## EXCERPTED TEXT
>>

I've been avoiding the blogspace lately.
I don't know what it has been lately, but I guess I feel like blogs that lack substance (in my opinion) are the most popular-- I just can't get into all the fashion posts, copy-cat pinterest DIY's, and "sponsor my blog" posts.
Can we just keep it real? I want to know about YOU.
Not your closet, or your desperation for extra income.
I'm not trying to be judgey-- but I can't be the only one that goes through their blogroll completely disinterested in almost every post. The most frustrating thing for me has been a lot of blogs I use to like, lost their individuality. Sometimes I feel like blogging is an extension of High School-- all the popular kids are conformist, and the creative/quirky kids aren't really given the time of day even though they are the most interesting.
ANYway, because of all that, I have a hard time seeing where I fit into the blogworld. The more I express my true self, the less readers I seem to have. I don't take that personally: I'm not interested in fashion, or documenting every DIY project I make. I don't go out much. I'm not a socialite. I don't have any kids and I'm not that interested in weddings (even though I am planning one). Of course there are a ton of bloggers out there that talk about their kids, or wedding ideas or fashion blips that I find interesting.. but for the most part, I am bored with bloggers.
I do like to share my journey-- quirks and differences aside. But I have to admit, I started blogging in hopes of reaching out to folks who share interests, maybe making some friends.. but that hasn't really happened.
I feel really out of place.
Things around here have been a little crazy.
R is working seven days a week, 9am-1am. It is insane. I see how tired he is, and I just feel so bad. I know this is the career he signed up for, and crazy hours during this season are inevitable, but I miss spending time with my guy. Our time has been limited to cuddling at night, and sometimes he wakes up early enough for us to have breakfast/Coffee together-- lately though, he's been rushing out the door to make it to work on time.

<<

## REQUEST A
Recast the entries as a Markdown table with the columns Row and Entry, skipping blank lines. Begin at the entry line that contains "[Advertisement] (174, 835)" and stop after the last entry.
The entries below have no connection to the blog post.

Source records

>>

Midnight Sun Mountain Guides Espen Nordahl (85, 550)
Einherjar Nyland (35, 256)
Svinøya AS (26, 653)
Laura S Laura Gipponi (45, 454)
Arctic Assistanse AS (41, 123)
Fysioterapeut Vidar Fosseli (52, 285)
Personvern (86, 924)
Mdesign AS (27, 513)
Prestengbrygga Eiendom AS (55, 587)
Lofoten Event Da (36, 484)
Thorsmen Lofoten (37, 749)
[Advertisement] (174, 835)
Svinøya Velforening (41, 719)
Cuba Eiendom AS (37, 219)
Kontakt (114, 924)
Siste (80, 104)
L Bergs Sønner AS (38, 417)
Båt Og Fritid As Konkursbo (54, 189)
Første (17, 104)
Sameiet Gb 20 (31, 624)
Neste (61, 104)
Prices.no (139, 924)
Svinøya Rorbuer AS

<<

## REQUEST B
Rewrite the part of the blog post that begins at the words "I've been avoiding" and stops after "the most interesting.", replacing "closet" with "wardrobe".

## FULL ANSWER A
| Row | Entry |
|---|---|
| 1 | [Advertisement] (174, 835) |
| 2 | Svinøya Velforening (41, 719) |
| 3 | Cuba Eiendom AS (37, 219) |
| 4 | Kontakt (114, 924) |
| 5 | Siste (80, 104) |
| 6 | L Bergs Sønner AS (38, 417) |
| 7 | Båt Og Fritid As Konkursbo (54, 189) |
| 8 | Første (17, 104) |
| 9 | Sameiet Gb 20 (31, 624) |
| 10 | Neste (61, 104) |
| 11 | Prices.no (139, 924) |
| 12 | Svinøya Rorbuer AS |

## FULL ANSWER B
I've been avoiding the blogspace lately.
I don't know what it has been lately, but I guess I feel like blogs that lack substance (in my opinion) are the most popular-- I just can't get into all the fashion posts, copy-cat pinterest DIY's, and "sponsor my blog" posts.
Can we just keep it real? I want to know about YOU.
Not your wardrobe, or your desperation for extra income.
I'm not trying to be judgey-- but I can't be the only one that goes through their blogroll completely disinterested in almost every post. The most frustrating thing for me has been a lot of blogs I use to like, lost their individuality. Sometimes I feel like blogging is an extension of High School-- all the popular kids are conformist, and the creative/quirky kids aren't really given the time of day even though they are the most interesting.